## Problem requirements
All records given below must be printed word for word.

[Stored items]
........
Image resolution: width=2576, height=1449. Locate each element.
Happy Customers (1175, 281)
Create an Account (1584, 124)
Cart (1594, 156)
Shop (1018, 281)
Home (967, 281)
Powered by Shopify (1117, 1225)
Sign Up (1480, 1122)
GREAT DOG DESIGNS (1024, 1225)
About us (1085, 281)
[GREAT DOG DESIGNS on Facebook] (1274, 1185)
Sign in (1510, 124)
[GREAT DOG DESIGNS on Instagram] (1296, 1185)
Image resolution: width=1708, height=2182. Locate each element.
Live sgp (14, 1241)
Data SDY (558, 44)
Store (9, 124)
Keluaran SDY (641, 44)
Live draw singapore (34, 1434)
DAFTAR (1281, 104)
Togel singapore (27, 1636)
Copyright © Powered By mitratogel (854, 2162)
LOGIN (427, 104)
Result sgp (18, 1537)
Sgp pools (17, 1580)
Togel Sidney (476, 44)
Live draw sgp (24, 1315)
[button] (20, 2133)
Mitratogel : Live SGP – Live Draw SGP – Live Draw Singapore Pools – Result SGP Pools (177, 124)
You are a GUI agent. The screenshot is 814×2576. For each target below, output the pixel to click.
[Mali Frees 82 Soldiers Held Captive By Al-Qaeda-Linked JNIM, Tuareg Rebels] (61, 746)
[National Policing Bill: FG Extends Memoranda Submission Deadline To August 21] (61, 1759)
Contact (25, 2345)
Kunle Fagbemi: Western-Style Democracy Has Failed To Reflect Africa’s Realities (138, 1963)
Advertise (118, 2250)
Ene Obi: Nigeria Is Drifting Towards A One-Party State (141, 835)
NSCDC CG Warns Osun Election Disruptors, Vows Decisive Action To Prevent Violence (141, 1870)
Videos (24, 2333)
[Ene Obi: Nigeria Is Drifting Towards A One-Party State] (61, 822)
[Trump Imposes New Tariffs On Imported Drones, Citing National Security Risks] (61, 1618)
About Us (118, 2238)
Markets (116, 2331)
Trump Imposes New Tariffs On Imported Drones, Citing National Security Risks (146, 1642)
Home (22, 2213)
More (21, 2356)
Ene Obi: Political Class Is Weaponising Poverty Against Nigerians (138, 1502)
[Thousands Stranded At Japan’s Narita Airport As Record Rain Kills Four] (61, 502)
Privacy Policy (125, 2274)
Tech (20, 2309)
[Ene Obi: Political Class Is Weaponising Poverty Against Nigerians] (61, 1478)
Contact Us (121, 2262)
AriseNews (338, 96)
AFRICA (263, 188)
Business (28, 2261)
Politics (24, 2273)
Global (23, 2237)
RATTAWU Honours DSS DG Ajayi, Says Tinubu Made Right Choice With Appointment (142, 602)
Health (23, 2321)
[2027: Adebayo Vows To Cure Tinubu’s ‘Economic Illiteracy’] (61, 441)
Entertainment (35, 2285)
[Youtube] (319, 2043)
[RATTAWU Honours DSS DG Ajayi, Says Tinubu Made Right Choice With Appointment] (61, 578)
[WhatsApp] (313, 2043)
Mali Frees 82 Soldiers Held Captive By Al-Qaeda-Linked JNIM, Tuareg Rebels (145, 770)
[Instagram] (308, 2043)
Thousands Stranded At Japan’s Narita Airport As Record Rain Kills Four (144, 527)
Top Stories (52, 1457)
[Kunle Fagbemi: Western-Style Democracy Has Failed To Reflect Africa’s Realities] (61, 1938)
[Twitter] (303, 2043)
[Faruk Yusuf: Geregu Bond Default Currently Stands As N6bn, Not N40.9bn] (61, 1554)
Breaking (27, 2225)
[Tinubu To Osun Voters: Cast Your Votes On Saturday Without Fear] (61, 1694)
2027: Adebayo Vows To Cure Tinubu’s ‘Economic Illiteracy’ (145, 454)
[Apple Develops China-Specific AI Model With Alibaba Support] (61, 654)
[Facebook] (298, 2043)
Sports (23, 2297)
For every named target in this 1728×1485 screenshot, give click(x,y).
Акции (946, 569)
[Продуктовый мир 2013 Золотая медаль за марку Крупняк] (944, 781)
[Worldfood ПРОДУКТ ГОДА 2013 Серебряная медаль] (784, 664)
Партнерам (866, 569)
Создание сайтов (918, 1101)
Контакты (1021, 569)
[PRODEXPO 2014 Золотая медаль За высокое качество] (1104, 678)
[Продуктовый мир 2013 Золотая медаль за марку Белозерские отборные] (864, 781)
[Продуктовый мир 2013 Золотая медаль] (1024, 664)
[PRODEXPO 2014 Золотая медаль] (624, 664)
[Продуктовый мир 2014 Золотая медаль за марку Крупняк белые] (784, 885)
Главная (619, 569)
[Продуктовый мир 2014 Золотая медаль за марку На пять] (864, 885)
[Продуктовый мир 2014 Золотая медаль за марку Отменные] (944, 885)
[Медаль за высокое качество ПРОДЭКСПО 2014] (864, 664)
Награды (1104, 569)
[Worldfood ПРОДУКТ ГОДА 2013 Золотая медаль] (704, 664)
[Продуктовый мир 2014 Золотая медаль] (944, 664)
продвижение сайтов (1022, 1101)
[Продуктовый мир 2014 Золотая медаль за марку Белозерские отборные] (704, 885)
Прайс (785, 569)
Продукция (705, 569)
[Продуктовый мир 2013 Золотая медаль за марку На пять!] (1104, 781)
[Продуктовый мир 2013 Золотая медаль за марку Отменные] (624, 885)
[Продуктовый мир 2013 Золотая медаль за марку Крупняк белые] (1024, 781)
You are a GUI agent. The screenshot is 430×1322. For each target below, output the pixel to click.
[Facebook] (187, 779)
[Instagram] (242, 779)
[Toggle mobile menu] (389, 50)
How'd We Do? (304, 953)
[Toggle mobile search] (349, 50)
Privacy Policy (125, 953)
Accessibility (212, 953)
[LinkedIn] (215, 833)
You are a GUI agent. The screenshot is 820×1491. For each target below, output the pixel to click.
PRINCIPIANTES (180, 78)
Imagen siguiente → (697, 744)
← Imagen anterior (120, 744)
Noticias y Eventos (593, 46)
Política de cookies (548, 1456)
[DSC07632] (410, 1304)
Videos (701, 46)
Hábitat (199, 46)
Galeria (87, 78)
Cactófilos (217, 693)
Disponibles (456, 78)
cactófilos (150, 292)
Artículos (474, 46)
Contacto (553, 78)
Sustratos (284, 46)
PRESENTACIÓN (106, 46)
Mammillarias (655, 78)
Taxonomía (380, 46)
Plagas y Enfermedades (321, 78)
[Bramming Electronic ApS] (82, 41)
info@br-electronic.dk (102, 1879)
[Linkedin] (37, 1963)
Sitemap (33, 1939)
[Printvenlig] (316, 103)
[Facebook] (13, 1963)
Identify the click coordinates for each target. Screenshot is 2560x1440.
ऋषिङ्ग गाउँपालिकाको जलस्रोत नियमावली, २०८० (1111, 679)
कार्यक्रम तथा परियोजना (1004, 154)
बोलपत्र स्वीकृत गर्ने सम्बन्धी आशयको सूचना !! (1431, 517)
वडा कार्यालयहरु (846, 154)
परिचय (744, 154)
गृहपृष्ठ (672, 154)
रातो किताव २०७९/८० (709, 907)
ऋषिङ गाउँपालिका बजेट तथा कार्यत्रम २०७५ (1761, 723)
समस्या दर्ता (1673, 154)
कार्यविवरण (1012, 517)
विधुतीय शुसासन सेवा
........
## Answer for the task
Image resolution: width=2576, height=1449. Locate each element.
Happy Customers (1175, 281)
Create an Account (1584, 124)
Cart (1594, 156)
Shop (1018, 281)
Home (967, 281)
Powered by Shopify (1117, 1225)
Sign Up (1480, 1122)
GREAT DOG DESIGNS (1024, 1225)
About us (1085, 281)
[GREAT DOG DESIGNS on Facebook] (1274, 1185)
Sign in (1510, 124)
[GREAT DOG DESIGNS on Instagram] (1296, 1185)
Image resolution: width=1708, height=2182. Locate each element.
Live sgp (14, 1241)
Data SDY (558, 44)
Store (9, 124)
Keluaran SDY (641, 44)
Live draw singapore (34, 1434)
DAFTAR (1281, 104)
Togel singapore (27, 1636)
Copyright © Powered By mitratogel (854, 2162)
LOGIN (427, 104)
Result sgp (18, 1537)
Sgp pools (17, 1580)
Togel Sidney (476, 44)
Live draw sgp (24, 1315)
[button] (20, 2133)
Mitratogel : Live SGP – Live Draw SGP – Live Draw Singapore Pools – Result SGP Pools (177, 124)
You are a GUI agent. The screenshot is 814×2576. For each target below, output the pixel to click.
[Mali Frees 82 Soldiers Held Captive By Al-Qaeda-Linked JNIM, Tuareg Rebels] (61, 746)
[National Policing Bill: FG Extends Memoranda Submission Deadline To August 21] (61, 1759)
Contact (25, 2345)
Kunle Fagbemi: Western-Style Democracy Has Failed To Reflect Africa’s Realities (138, 1963)
Advertise (118, 2250)
Ene Obi: Nigeria Is Drifting Towards A One-Party State (141, 835)
NSCDC CG Warns Osun Election Disruptors, Vows Decisive Action To Prevent Violence (141, 1870)
Videos (24, 2333)
[Ene Obi: Nigeria Is Drifting Towards A One-Party State] (61, 822)
[Trump Imposes New Tariffs On Imported Drones, Citing National Security Risks] (61, 1618)
About Us (118, 2238)
Markets (116, 2331)
Trump Imposes New Tariffs On Imported Drones, Citing National Security Risks (146, 1642)
Home (22, 2213)
More (21, 2356)
Ene Obi: Political Class Is Weaponising Poverty Against Nigerians (138, 1502)
[Thousands Stranded At Japan’s Narita Airport As Record Rain Kills Four] (61, 502)
Privacy Policy (125, 2274)
Tech (20, 2309)
[Ene Obi: Political Class Is Weaponising Poverty Against Nigerians] (61, 1478)
Contact Us (121, 2262)
AriseNews (338, 96)
AFRICA (263, 188)
Business (28, 2261)
Politics (24, 2273)
Global (23, 2237)
RATTAWU Honours DSS DG Ajayi, Says Tinubu Made Right Choice With Appointment (142, 602)
Health (23, 2321)
[2027: Adebayo Vows To Cure Tinubu’s ‘Economic Illiteracy’] (61, 441)
Entertainment (35, 2285)
[Youtube] (319, 2043)
[RATTAWU Honours DSS DG Ajayi, Says Tinubu Made Right Choice With Appointment] (61, 578)
[WhatsApp] (313, 2043)
Mali Frees 82 Soldiers Held Captive By Al-Qaeda-Linked JNIM, Tuareg Rebels (145, 770)
[Instagram] (308, 2043)
Thousands Stranded At Japan’s Narita Airport As Record Rain Kills Four (144, 527)
Top Stories (52, 1457)
[Kunle Fagbemi: Western-Style Democracy Has Failed To Reflect Africa’s Realities] (61, 1938)
[Twitter] (303, 2043)
[Faruk Yusuf: Geregu Bond Default Currently Stands As N6bn, Not N40.9bn] (61, 1554)
Breaking (27, 2225)
[Tinubu To Osun Voters: Cast Your Votes On Saturday Without Fear] (61, 1694)
2027: Adebayo Vows To Cure Tinubu’s ‘Economic Illiteracy’ (145, 454)
[Apple Develops China-Specific AI Model With Alibaba Support] (61, 654)
[Facebook] (298, 2043)
Sports (23, 2297)
For every named target in this 1728×1485 screenshot, give click(x,y).
Акции (946, 569)
[Продуктовый мир 2013 Золотая медаль за марку Крупняк] (944, 781)
[Worldfood ПРОДУКТ ГОДА 2013 Серебряная медаль] (784, 664)
Партнерам (866, 569)
Создание сайтов (918, 1101)
Контакты (1021, 569)
[PRODEXPO 2014 Золотая медаль За высокое качество] (1104, 678)
[Продуктовый мир 2013 Золотая медаль за марку Белозерские отборные] (864, 781)
[Продуктовый мир 2013 Золотая медаль] (1024, 664)
[PRODEXPO 2014 Золотая медаль] (624, 664)
[Продуктовый мир 2014 Золотая медаль за марку Крупняк белые] (784, 885)
Главная (619, 569)
[Продуктовый мир 2014 Золотая медаль за марку На пять] (864, 885)
[Продуктовый мир 2014 Золотая медаль за марку Отменные] (944, 885)
[Медаль за высокое качество ПРОДЭКСПО 2014] (864, 664)
Награды (1104, 569)
[Worldfood ПРОДУКТ ГОДА 2013 Золотая медаль] (704, 664)
[Продуктовый мир 2014 Золотая медаль] (944, 664)
продвижение сайтов (1022, 1101)
[Продуктовый мир 2014 Золотая медаль за марку Белозерские отборные] (704, 885)
Прайс (785, 569)
Продукция (705, 569)
[Продуктовый мир 2013 Золотая медаль за марку На пять!] (1104, 781)
[Продуктовый мир 2013 Золотая медаль за марку Отменные] (624, 885)
[Продуктовый мир 2013 Золотая медаль за марку Крупняк белые] (1024, 781)
You are a GUI agent. The screenshot is 430×1322. For each target below, output the pixel to click.
[Facebook] (187, 779)
[Instagram] (242, 779)
[Toggle mobile menu] (389, 50)
How'd We Do? (304, 953)
[Toggle mobile search] (349, 50)
Privacy Policy (125, 953)
Accessibility (212, 953)
[LinkedIn] (215, 833)
You are a GUI agent. The screenshot is 820×1491. For each target below, output the pixel to click.
PRINCIPIANTES (180, 78)
Imagen siguiente → (697, 744)
← Imagen anterior (120, 744)
Noticias y Eventos (593, 46)
Política de cookies (548, 1456)
[DSC07632] (410, 1304)
Videos (701, 46)
Hábitat (199, 46)
Galeria (87, 78)
Cactófilos (217, 693)
Disponibles (456, 78)
cactófilos (150, 292)
Artículos (474, 46)
Contacto (553, 78)
Sustratos (284, 46)
PRESENTACIÓN (106, 46)
Mammillarias (655, 78)
Taxonomía (380, 46)
Plagas y Enfermedades (321, 78)
[Bramming Electronic ApS] (82, 41)
info@br-electronic.dk (102, 1879)
[Linkedin] (37, 1963)
Sitemap (33, 1939)
[Printvenlig] (316, 103)
[Facebook] (13, 1963)
Identify the click coordinates for each target. Screenshot is 2560x1440.
ऋषिङ्ग गाउँपालिकाको जलस्रोत नियमावली, २०८० (1111, 679)
कार्यक्रम तथा परियोजना (1004, 154)
बोलपत्र स्वीकृत गर्ने सम्बन्धी आशयको सूचना !! (1431, 517)
वडा कार्यालयहरु (846, 154)
परिचय (744, 154)
गृहपृष्ठ (672, 154)
रातो किताव २०७९/८० (709, 907)
ऋषिङ गाउँपालिका बजेट तथा कार्यत्रम २०७५ (1761, 723)
समस्या दर्ता (1673, 154)
कार्यविवरण (1012, 517)
विधुतीय शुसासन सेवा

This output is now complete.